# Taking it slow. Need guidelines



## loverguy (Jun 27, 2016)

Ladies. My ex fiancé is opening up. She says she wants to spend time together Sunday and is being nice. She's clear that I need to go slow. I know the big stuff like don't ask her to put back on the ring or move in together again. 

But what about the daily stuff? How often should I ask to see her? Talk on phone? Sex? Etc.... 

I want to here from the ladies what you would want.


----------



## Fitnessfan (Nov 18, 2014)

loverguy said:


> Ladies. My ex fiancé is opening up. She says she wants to spend time together Sunday and is being nice. She's clear that I need to go slow. I know the big stuff like don't ask her to put back on the ring or move in together again.
> 
> But what about the daily stuff? How often should I ask to see her? Talk on phone? Sex? Etc....
> 
> I want to here from the ladies what you would want.

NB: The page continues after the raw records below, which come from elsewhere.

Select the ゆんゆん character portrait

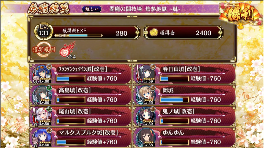145,137
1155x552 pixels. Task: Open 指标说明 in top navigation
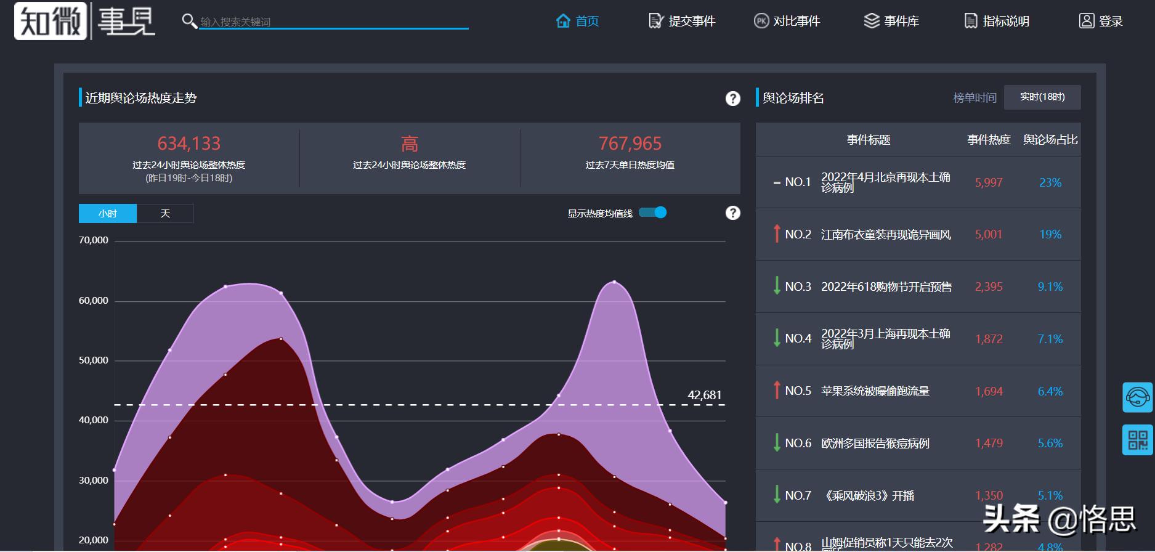(996, 21)
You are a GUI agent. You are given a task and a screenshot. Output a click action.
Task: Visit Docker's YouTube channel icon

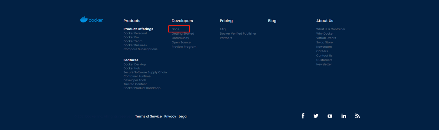point(330,116)
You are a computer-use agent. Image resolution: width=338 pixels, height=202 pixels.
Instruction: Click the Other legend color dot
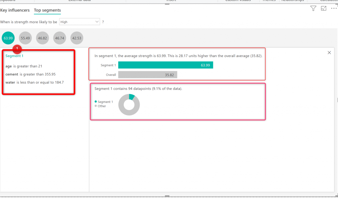96,106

Instead of taking it slow, why revisit this relationship at all? Two weeks ago she admitted to you she still loved her ex and always has. It's time to believe that. She said she will be with you now if you support her. Is that what you want out of a relationship? Someone who is with you when you financially support her but runs to her ex when you can't. I'd like to know what redeeming qualities this woman has. You say you love her but what is it about her that you love because I haven't heard much other than she wants you to support her but still loves her ex.


----------



## Personal (Jan 16, 2014)

Why are you barking up the wrong tree?

Knowing what other women like or want has no bearing on any woman you are in a relationship with. You either know the woman you are with or you don't, if you don't know find out from her since what others like is irrelevant to what she likes.

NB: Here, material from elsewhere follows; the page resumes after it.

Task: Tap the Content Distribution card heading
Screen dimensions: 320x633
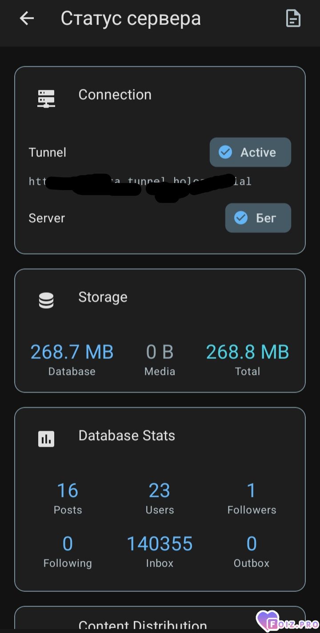Action: [143, 625]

Having said that what is wrong with you? Any sensible person wouldn't come back for more with an ex-fiancé, the fact she is an ex should tell you all you need to know.

Wake up!


----------



## notmyrealname4 (Apr 9, 2014)

I think that you should tell her to start paying her own bills.


----------



## becareful2 (Jul 8, 2016)

Please don't do this. She has said point blank that she doesn't want you! 

You said that you will not be her second choice but by allowing her back into your life, that's exactly what you'll be: her Plan B. She went off and had honeymoon sex with her ex husband and now she's bringing you sloppy seconds and she expects you to beg for it like a good little puppy. 

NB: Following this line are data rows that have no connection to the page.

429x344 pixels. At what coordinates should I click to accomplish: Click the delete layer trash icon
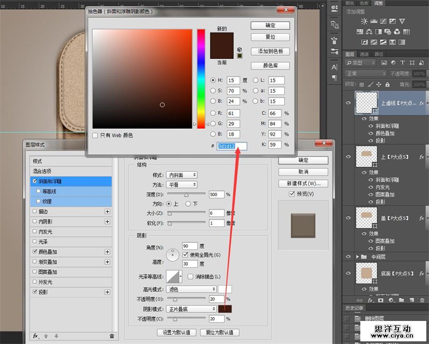(421, 300)
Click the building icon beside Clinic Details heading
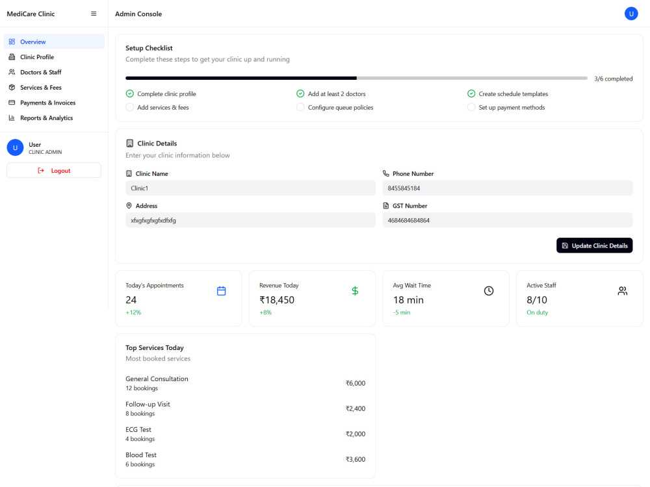The image size is (650, 487). (130, 144)
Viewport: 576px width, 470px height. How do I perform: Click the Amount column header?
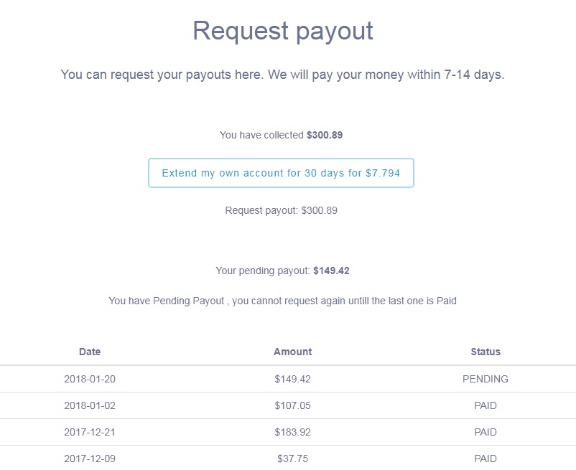pyautogui.click(x=292, y=352)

Have all the women in the world disappeared that you feel you have to resurrect a relationship with an unfaithful ex? She's an unremorseful and unrepentant cheater. Have some self-respect and go find another woman who has character and will not abandon you.

Edit: You need to work on yourself, because right now, you are not a safe partner for her given what you did. Stop being so needy and codependent; it's very unattractive to women.


----------